The Climate Leadership Council, developed by former cabinet members James Baker and George Shultz, have crafted a plan designed to fight climate change by taxing carbon emissions and then redirecting that levy to taxpayers.


While the proposal has been touted as a free market, “conservative climate solution,” it also calls for the rolling back of Obama-era climate regulations and shields polluting companies from lawsuits over their contribution to climate change.

That sounds all-too convenient for a certain fossil fuel giant that’s under investigation for exactly that, environmentalists pointed out. Experts also suggested that the chances that Congress would pass a carbon tax in the near future were low and would require bipartisan support.

“Exxon is signing onto this carbon tax proposal because they know it’s dead-on-arrival, but hope it will distract from the ongoing investigations into whether the company lied to the public and its investors about climate change,” Jamie Henn, 350.org strategic communications director, said.

“We already know from the New York Attorney General’s investigation that Exxon misled investors about its internal carbon tax, stating one price externally but using a lower internal price to double down on fossil fuel extraction. Exxon has a decades-long track record of misleading the public on climate change, this is just more of the same delay and deceit.”

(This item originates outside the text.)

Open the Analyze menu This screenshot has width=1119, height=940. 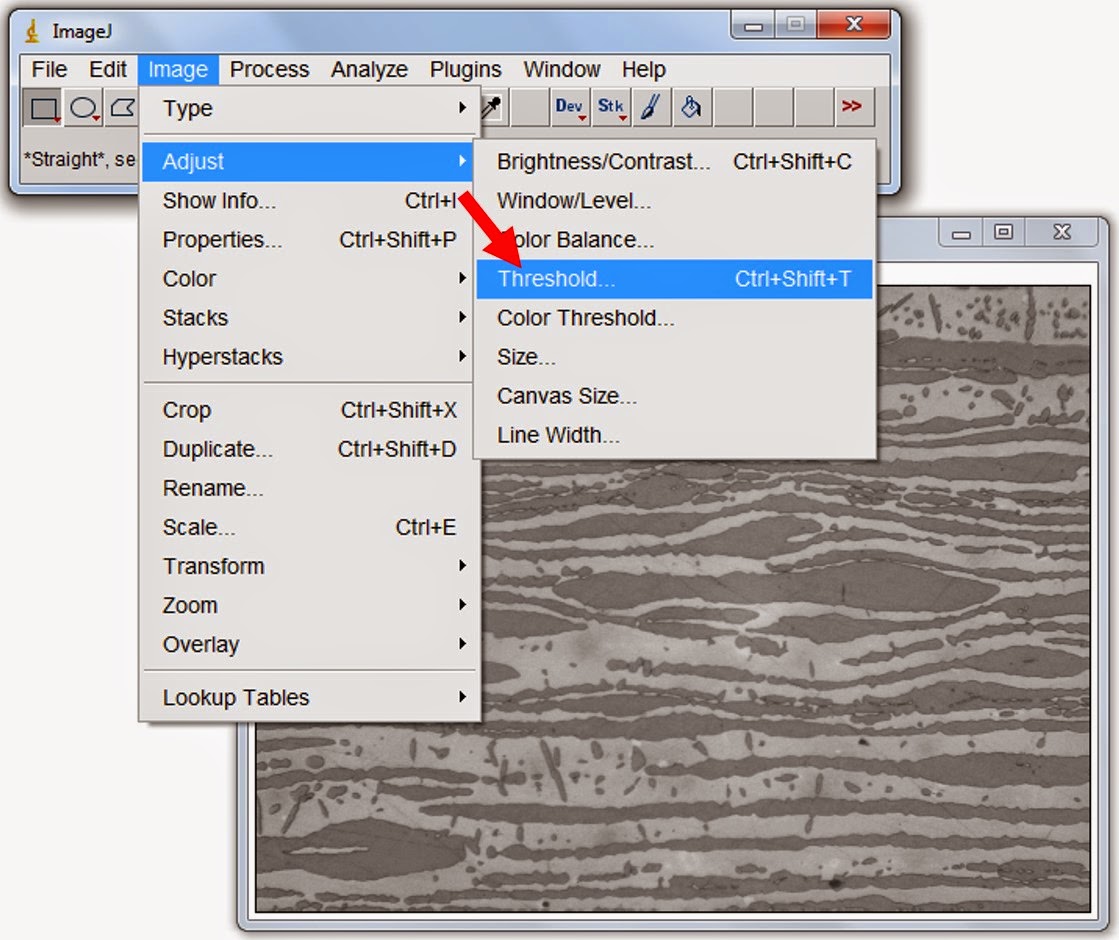(x=368, y=69)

As it happens, Exxon has historically lobbied against similar carbon tax proposals and contributed campaign funds to congress members who oppose a carbon tax.

“ExxonMobil will try to dress this up as climate activism, but its key agenda is protecting executives from legal accountability for climate pollution and fraud,” said Greenpeace climate liability project lead Naomi Ages.

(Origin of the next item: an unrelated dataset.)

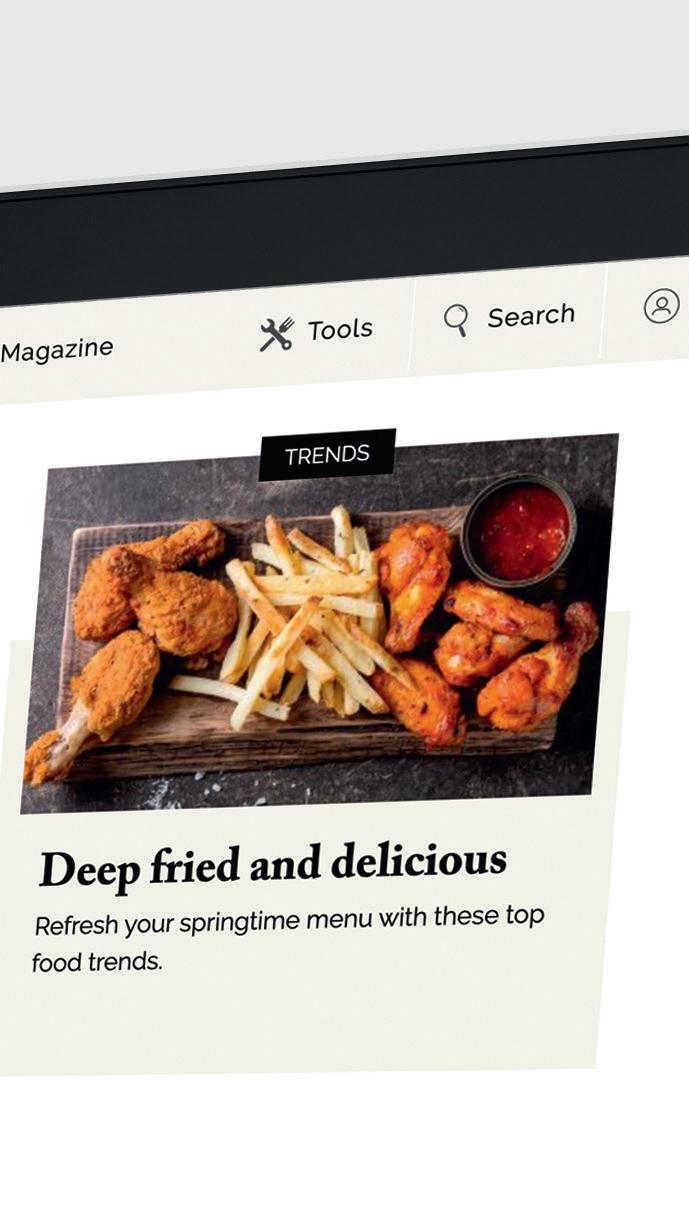Open the user account profile icon
689x1214 pixels.
coord(661,306)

“Buried in pages of supposedly ‘free market’ solutions is a new regulation exempting polluters from facing legal consequences for their role in fueling climate change.”

Food & Water Watch Executive Director Wenonah Hauter noted how such a carbon tax plan would allow fossil fuel corporations to continue business as usual.

“That means continued oil and gas extraction, continued air and water pollution, and a continuing steady march toward irrevocable climate chaos,” she said. “This plan being promoted by notable conservatives and their industry allies is particularly absurd: It would scrap many existing pollution controls—common sense rules that tackle carbon emissions at their source—in favor of a market-based scheme that would push added costs onto consumers, not polluters.”

“Broadly speaking, there is no evidence that carbon taxes reduce carbon emissions,” she added. “Many tax advocates point to a plan instituted in British Columbia in 2008 as evidence of the method’s success in lowering emissions. In fact, carbon emissions actually increased in B.C. under the plan. When carbon taxes increase costs on fossil fuel corporations, those costs are simply passed down to consumers at the gas pump or store shelves.”

“Only cutting carbon emissions at their source—by keeping fossil fuels in the ground and transitioning rapidly to clean, renewable energy—will quickly reduce emissions and effectively tackle the worst effects of impending climate chaos,” she concluded.